How to build deep neural network for custom NER with Keras
In this post, we will learn how we can create a simple neural network to extract information ( NER) from unstructured text data with Keras.
Named Entity Recognition (NER)
NER is also known as entity identification or entity extraction. It is a process of identifying predefined entities present in a text such as person name, organisation, location, etc. It is a statistical model which is trained on a labelled data set and then used for extracting information from a given set of data.
Sometimes we want to extract the information based on our domain or industry. For example : in medical domain, we want to extract disease or symptom or medication etc, in that case we need to create our own custom NER.

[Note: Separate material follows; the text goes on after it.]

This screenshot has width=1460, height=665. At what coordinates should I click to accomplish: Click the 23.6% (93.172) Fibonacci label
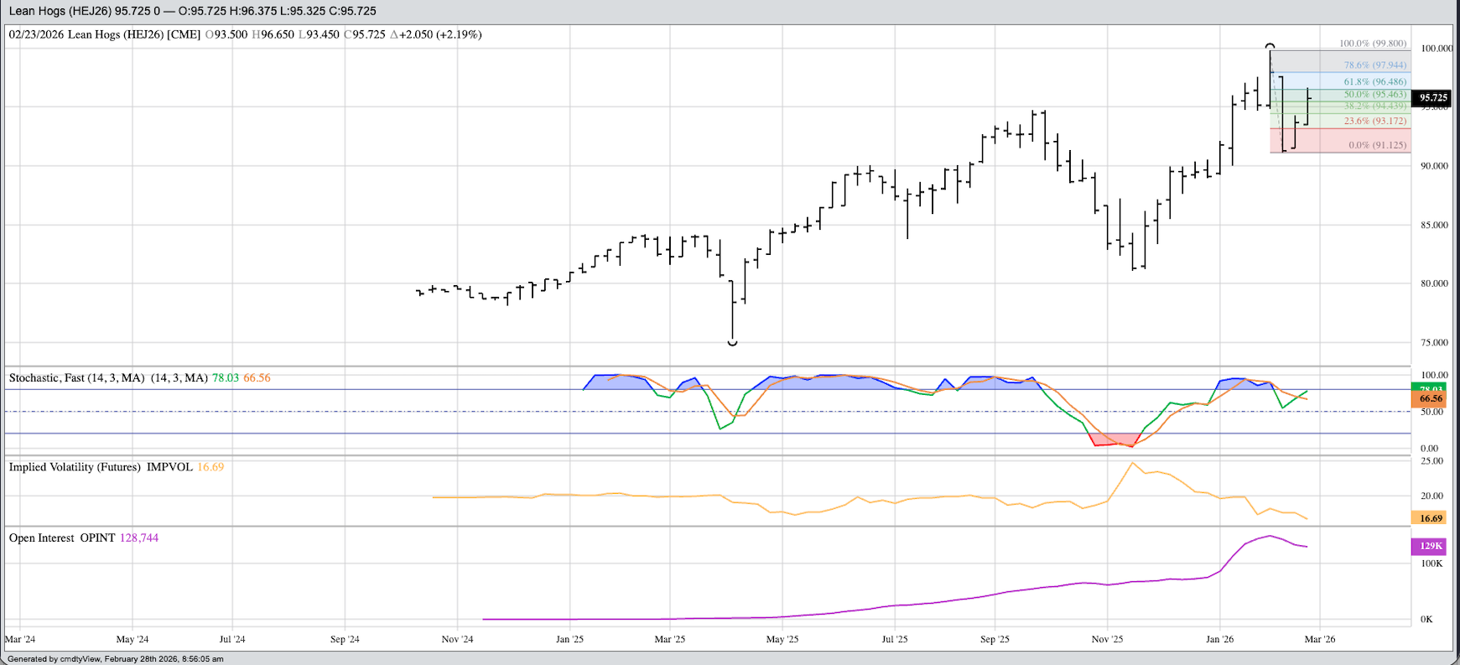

Here we will use BILSTM + CRF layers. The LSTM layer is used to filter the unwanted information and will keep only the important features/information and the CRF layer is used to deal with the sequential data.
BI-LSTM is used to produce vector representation for our words. It takes each word in a sentence as an input and produce a vector representation of each word in both directions (i.e; forward and backward) where forward direction access past information and backward direction access future. It is then combined with the CRF layer
CRF layer is an optimisation on top of BI-LSTM layer. It can be used to efficiently predict the current tag based on the past attributed tags. Here is a great post on why CRF layer is useful on top of BI-LSTM
For this example I have used this Kaggle dataset. For our model, we need a data frame that contain ‘Sentence_id’/ ‘Sentence’ column, ‘word’ column and the ‘tag’ column.